MIS 5202 IT Governance

Temple University

Richard Flanagan

Week 6 Wrap-up: Portfolio Management

October 5, 2017 by Richard Flanagan Leave a Comment

For me, IT Portfolio Management is the most important topic of the year.  Why?  Because this is where the organization turns from strategy to execution.   Up to this point, the business and IT have been able to talk about purpose and alignment, what an architecture should look like, how they are going to help the company.  Now its time to actually do something.  As Yogi Berra once said,

In theory there is no difference between theory and practice. In practice there is.

Portfolio management is where theory meets reality.

If a business is using portfolio management, it is probably being done by an IT Steering committee or similar body.  Senior business representives serving on the committee are essential. They must be able to examine projects from a corporate perspective so that decision are made on what is best for the company, not any particular interest.

Pennypacker and Retna’s  five questions can serve as your guide to portfolio management.  Our discussion focused mainly on question #1 but the other four are also important.

  1. Are we investing in the right things? – Key techniques here include value orientation,business alignment, standardized business cases, reviewing multiple projects at each meeting, etc.
  2. Are we optimizing our capacity? – Key questions might be, do we have the right resources? Could we increase our capacity with selected outsourcing? Should we cancel an existing project to fund something new?
  3. How well are we executing? – This same group needs to be monitoring how existing projects are running.  Are they on time? On scope? On budget? Quality good?
  4. Can we absorb all the changes? – This is about the culture of the organization.  How much change can it handle?  Will people burn out?  Will we be confusing them with too many objectives?
  5. Are we realizing the promised benefits? – This is the least answered of the five questions.  Remember that ISACA sees two types of benefits:
    1. Business benefits – which contribute directly to value for the business
    2. Intermediate benefits – which do not directly create value for the business but may be of value to some stakeholders in the business.

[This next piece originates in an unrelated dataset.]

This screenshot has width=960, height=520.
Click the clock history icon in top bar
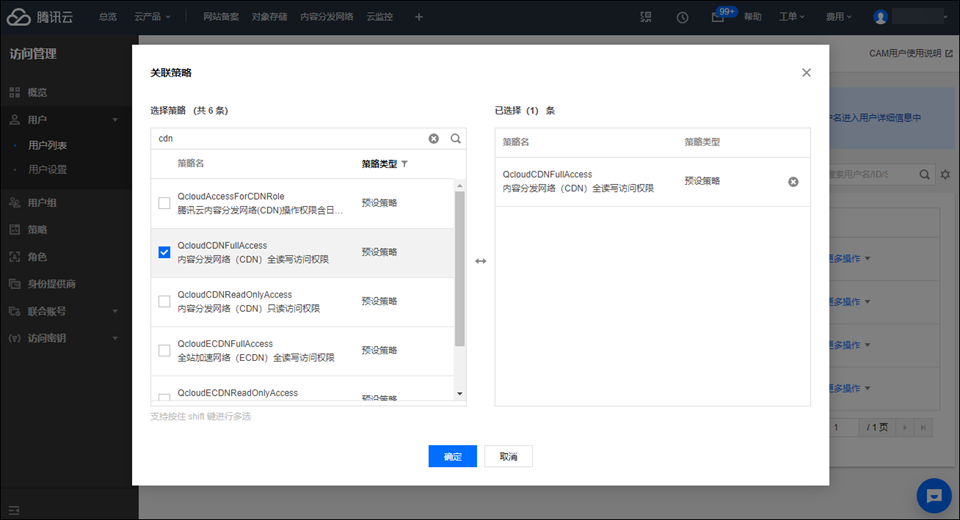pyautogui.click(x=682, y=17)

Usually IT has so much to do that it never stops to see if completed projects actually produce the anticipated value.  Unless a steering committee or senior executive is forcing the issue, value evaluation is not apt to happen.  This is where tone comes in.

 

Rich

Week 6: Readings and Case Questions

September 28, 2017 by Richard Flanagan 133 Comments

Readings (remember please, one post per question to make sure I give you the appropriate credit)

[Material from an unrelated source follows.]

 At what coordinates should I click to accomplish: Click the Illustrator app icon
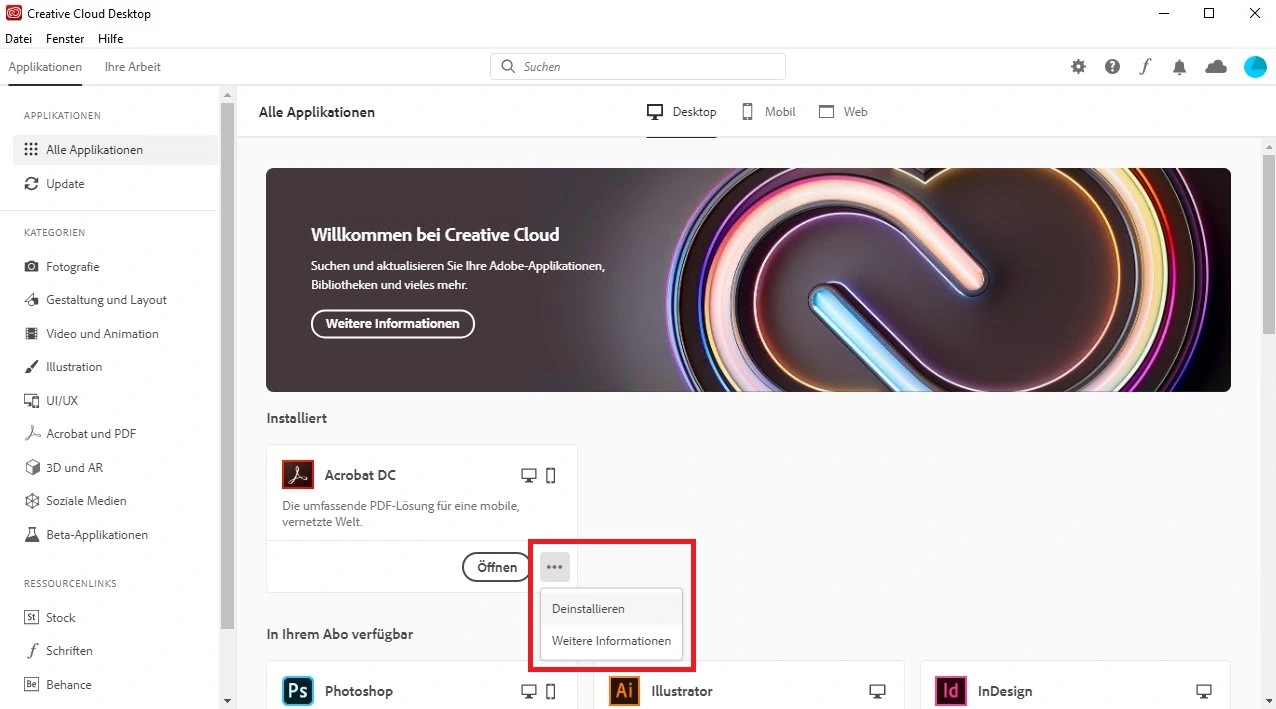click(624, 691)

  1. What is the importance of having a target mix before starting to approve projects?
  2. Why would you want all projects to be proposed in a uniform way?  What would you suggest as information that must be available for all projects?
  3. Do you think most organizations compare their projects’ performance to that which was proposed by the project?  Why or why not?
  4. How would you justify a project that shortens a company’s sales cycle or improves the yield of an production process.  What assumptions would you have to make?
  5. How does your company make project funding decisions? How well does it work?

The MDCM Case

Work with your team to prepare project recommendations for the MDCM board.  Please come (in class or on the Webex) ready to present what you think MDCM’s strategic, business and IT goals ought to be.  Here is your assignment:

You are a member of the MDCM executive team. Use the information given in this case to help solve this management crisis with the other executive team members in your group. Your team should define the overall corporate strategy for MDCM, the business goals matched to this strategy, and the related high-level IT objectives. Be prepared to present your recommendation to the MDCM corporate board.

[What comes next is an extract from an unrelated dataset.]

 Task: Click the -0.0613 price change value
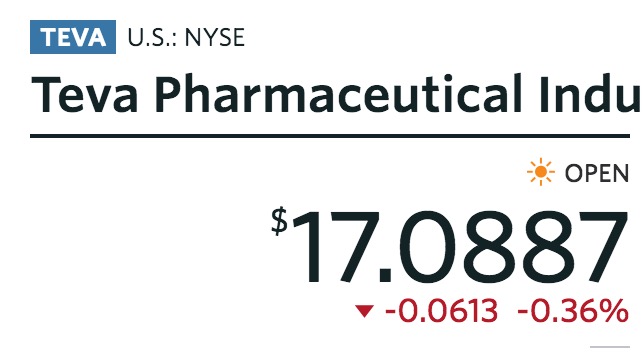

You don’t need to post anything on the case this week.

Rich

Week 5 Wrap-up: IT Strategy

September 28, 2017 by Richard Flanagan Leave a Comment

Very interesting and diverse set of comments this week.  Did you notice how quickly the nice orderly world of ISACA  (basic and admin controls, enterprise architecture, strategy and steering teams and RACI  charts) became chaotic? There is an important point here, its called POLITICS.  Not the nation-state kind, nor necessarily the back stabbing kind.  The best definition I know of politics is “Who gets what, when, where, why and how.”   You can go into any organization, find its IT strategy, find a steering team and apparently they are doing the right things.  But, until you understand who the committee members are, what interests they represent, which groups have more power than others, you will not really know what is going on.  The Weill and Rose article should open your eyes to some of the possibilities.

The thing I want you to take away from this discussion is that implementing an IT strategy is also a political exercise.  Yes, having a great plan based on an excellent enterprise architecture is important, but you need to get it accepted throughout the organization.  This means you need to communicate and get buy in from anyone who is in a position to slow you up or shut you down.  You need to get all the other players to understand, buy in, and support you when things go wrong. This will involve a lot of skills that IT people are not usually known for.  There are likely to be difficult negotiations, private lobbying, dramatic speeches, and lots of grass roots communicating.  Good CIO’s have these skills and have probably used them to define a comfortable status quo with the rest of the organization.   Technological change may necessitate upending that status quo.  This is when you need real leadership.

Rich

Getting Management on your side without Scare Tactics

September 25, 2017 by Richard Flanagan Leave a Comment

I’m at the ISC2  Congress this week and this morning I went to a panel discussion with this name.  Much of what was said was related to our course so I thought I would share some notes:

  1. For IT and security leadership a key success factor is building relationships with business leaders before critical questions come to the fore.
  2. Heavy use of risk-acceptance forms is a sign of a failure of security to develop the needed relationships with the business.
  3. Security architecture should be an important part of a company’s Enterprise Architecture.
  4. To sell senior executives you need to speak in the business terms and have data.  This CISO suggests that you really need a robust honey-pot environment so that you can collect data on what would happen without security’s efforts.
  5. Framing issues in business terms involves knowing the business processes and impacts of security threats.  Starbucks security architect talked about not framing stolen identity authentications but rather fraudulent sales.  He also noted that the rational decision of the business was to not implement a solution that cost more than the total of the fraudulent sales.
  6. CISO from health care suggested that you always need to respond to the business with a qualified yes, not a no.  As in, “Yes, we can do that, but it will cost $x and would take precedence over these other n projects.  Does that make sense?”
  7. First 90 days after a major incident is a critical time period.  Security can get whatever they want, but how should they use such a time period.  First, of course, is to correct the problem, identify and close the holes that allowed it.  Beyond that, the security team should have a strategy ready to go for how to improve the company’s security position long term and act on it.  Many firms buy various point solutions while they have budget approval.  Panel thought this was a bad idea. These panelists suggested that it would be better to engage the organization and change behaviors.  The healthcare CISO noted that after their breach they implemented their entire 5 year plan in a month with senior management support.
  8. Final note on building relationships with the business.  You must bring something to the table.  Having a well reasoned position on some business process issue will earn you credits.  Its good to bank as many credits as you can because someday you will need the business to trust you.  Without enough credits, they won’t.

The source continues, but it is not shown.